Sakeliga has received a letter from the National Disaster Management Centre (NDMC) which proves that the current National State of Disaster is being maintained unconstitutionally.
The letter, by Dr Mmaphaka Tau, head of the NDMC, contains extensive admissions that the NDMC has not, and even refuses to independently reconsider its original classification on 15 March 2020 of Covid-19 as a ‘national disaster’.
The importance of the classification per se lies in the fact that, under the Disaster Management Act (DMA), a National State of Disaster may only be declared by the Minister of Co-operative Governance and Traditional Affairs based on a prior and existing classification of a national disaster by the NDMC. Not only should this classification be done independently, but also reassessed continuously. Only upon, and for as long as, the head of the NDMC has classified an event as a disaster, may the Minister declare and maintain a National State of Disaster.

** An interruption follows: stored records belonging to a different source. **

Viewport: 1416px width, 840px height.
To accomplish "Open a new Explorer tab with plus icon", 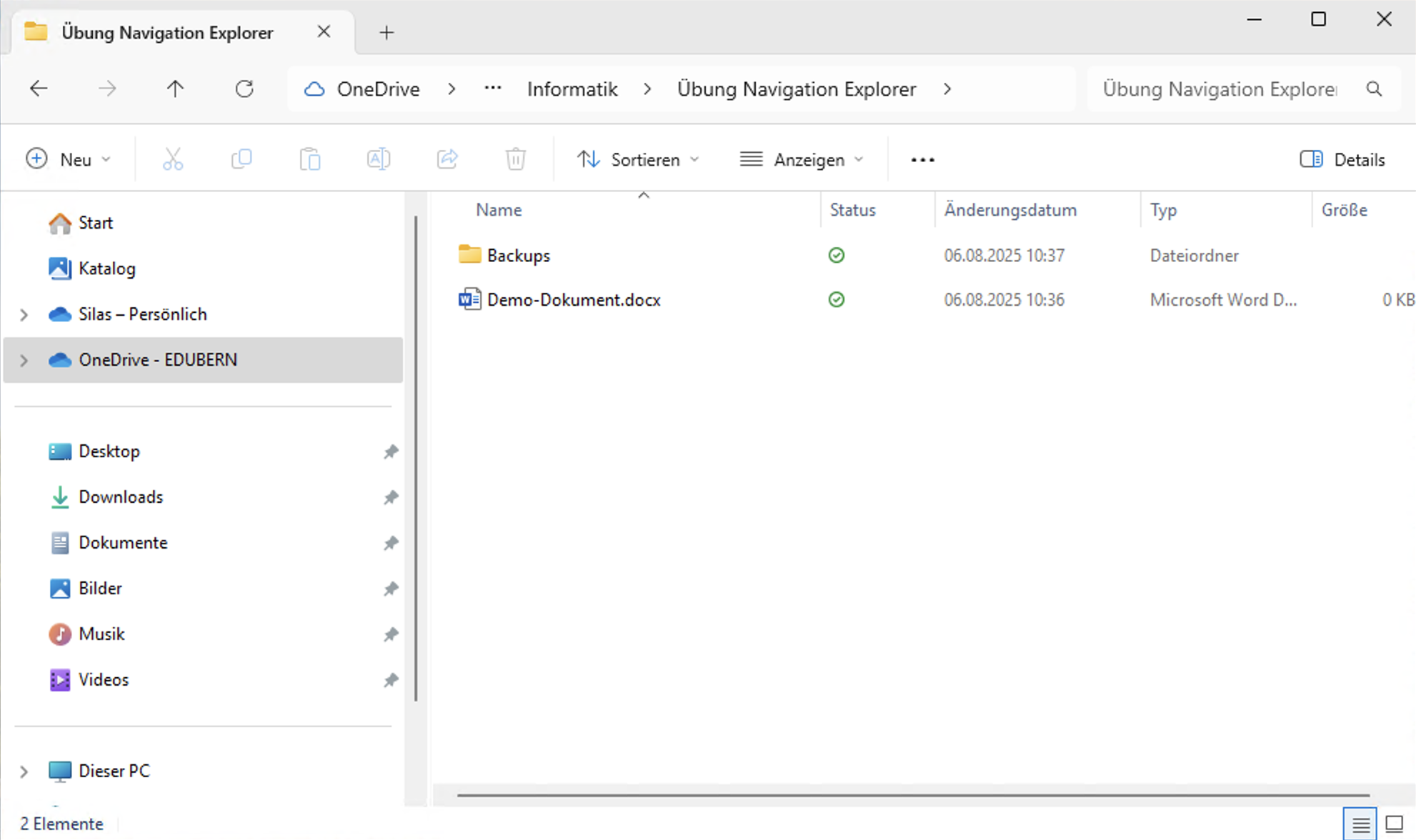I will (386, 32).

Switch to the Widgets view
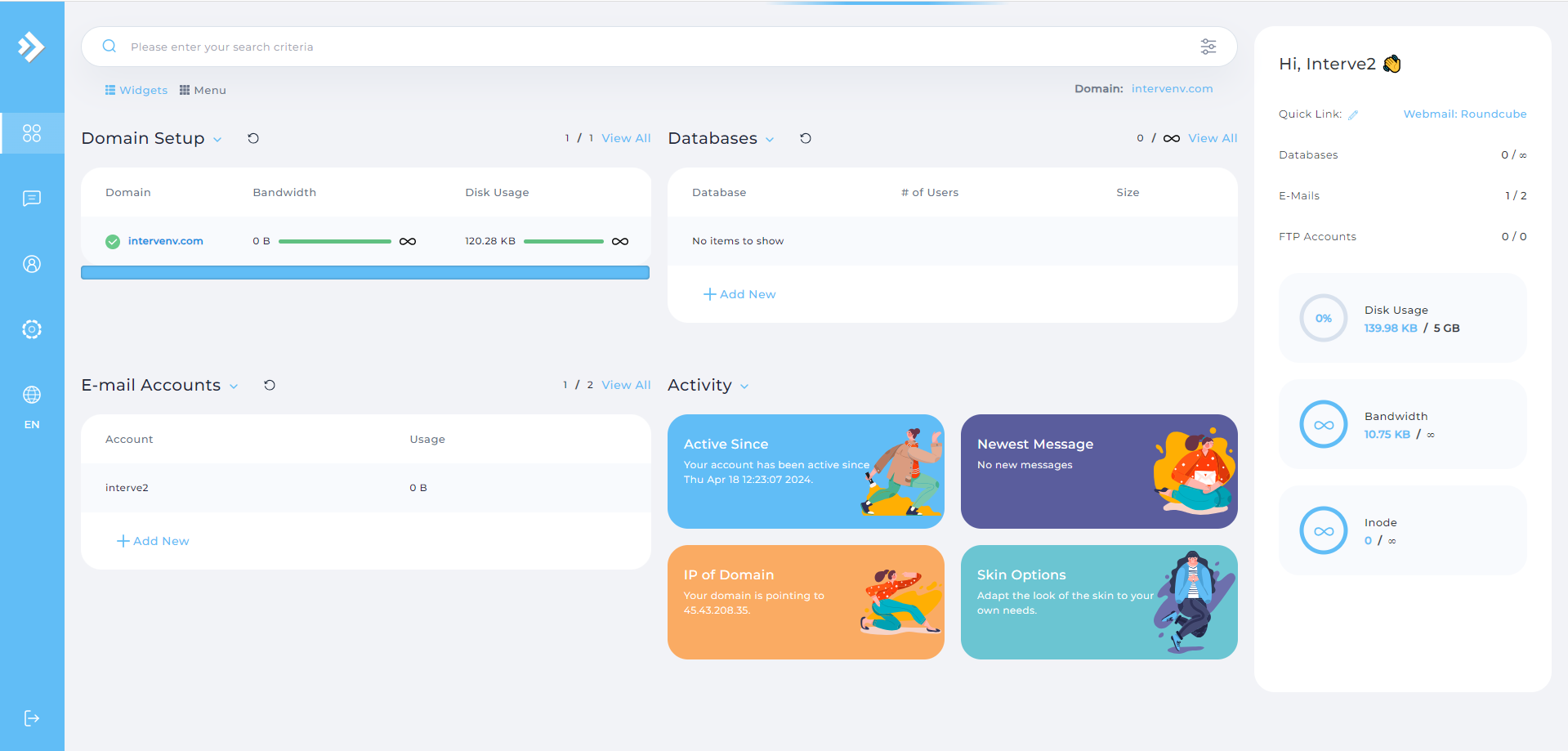point(136,90)
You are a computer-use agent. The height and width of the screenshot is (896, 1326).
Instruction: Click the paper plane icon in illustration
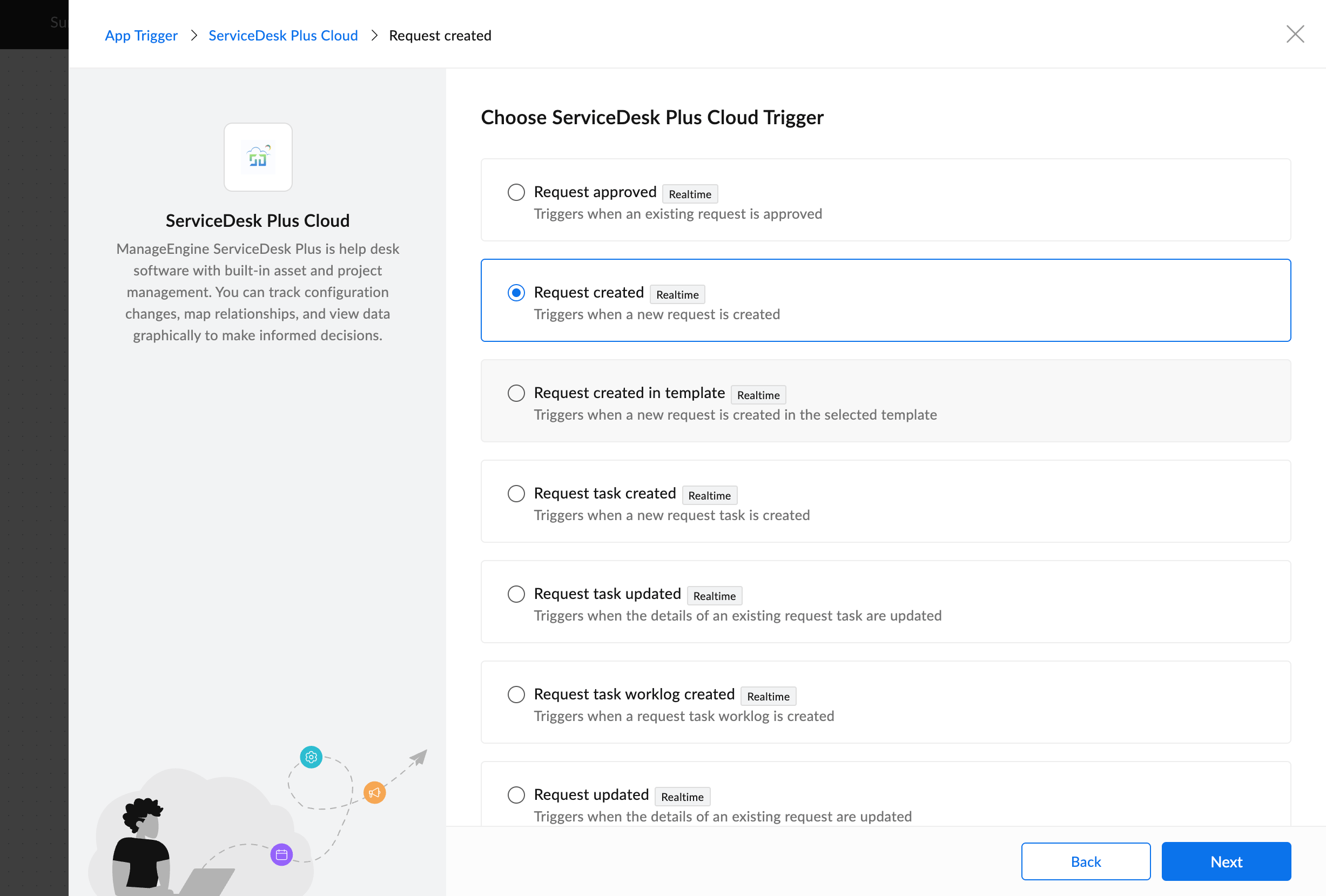tap(419, 758)
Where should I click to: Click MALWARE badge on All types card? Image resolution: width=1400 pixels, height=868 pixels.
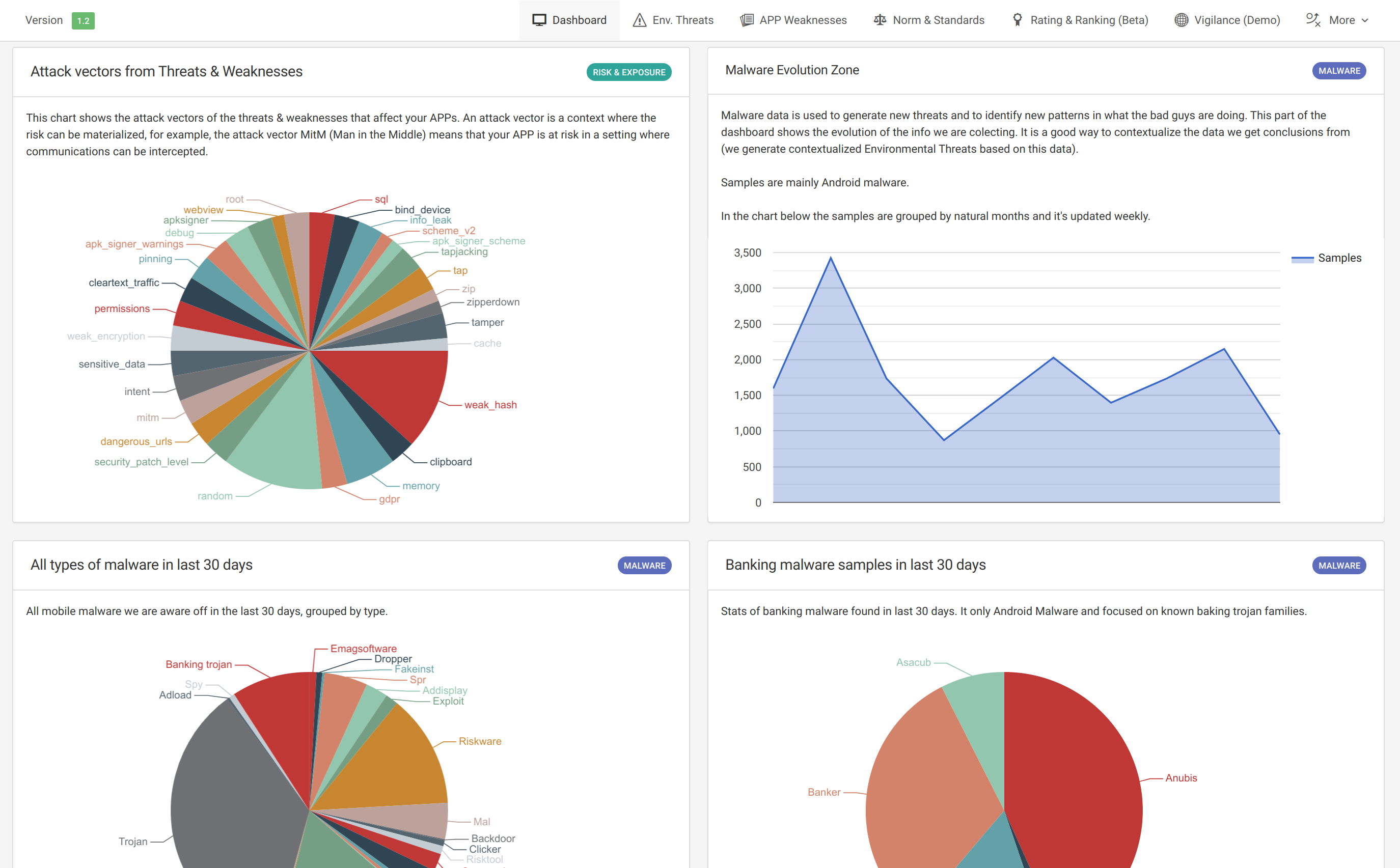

The DMA’s stipulations regarding classification serves a crucial constitutional function. It checks executive power by separating the objective evaluation of an adverse event, as a disaster or not, from the executive step of declaring a National State of Disaster, in terms of which the Minister has since 2020 assumed extraordinary executive power. This duty is also underpinned by the Constitution, which demands that all public office bearers, such as Dr Tau, use their powers to protect and advance the constitutional rights of the public.
However, contrary to his duties under the DMA and the Constitution, Dr Tau now admits to deferring to Cabinet and the Minister for deciding whether to maintain or reassess his original classification, rather than doing so independently based on objective criteria.
Dr Tau’s logic, furthermore, is circular, as he states that he will not reassess the disaster classification due to a Cabinet decision to extend the National State of Disaster. Yet, Cabinet, through the Minister, must rely on the NDMC’s classification before they may extend the National State of Disaster in the first place. It is Cabinet that must defer to the NDMC, not the NDMC to Cabinet.
Dr Tau’s admission is evidence of unconstitutionality in at least one of two ways: either it amounts to unconstitutional dereliction of duty on the part of Dr Tau, or to unconstitutionality of the Disaster Management Act itself. In both cases, the unconstitutionality lies in failings to offer independent oversight of the executive and thereby failing to protect constitutional rights. Dr Tau’s letter shows that the NDMC is not acting as an objective check on executive power, considers itself to be an agent of the executive, has no process in place to continuously reassess its two years old classification of a ‘national disaster’, and is in breach either of the DMA and/or the Constitution.
In accordance with its statement of 20 January, Sakeliga has instructed its legal team to approach the High Court for the setting aside of the classification of COVID-19 as a national disaster and further constitutional relief.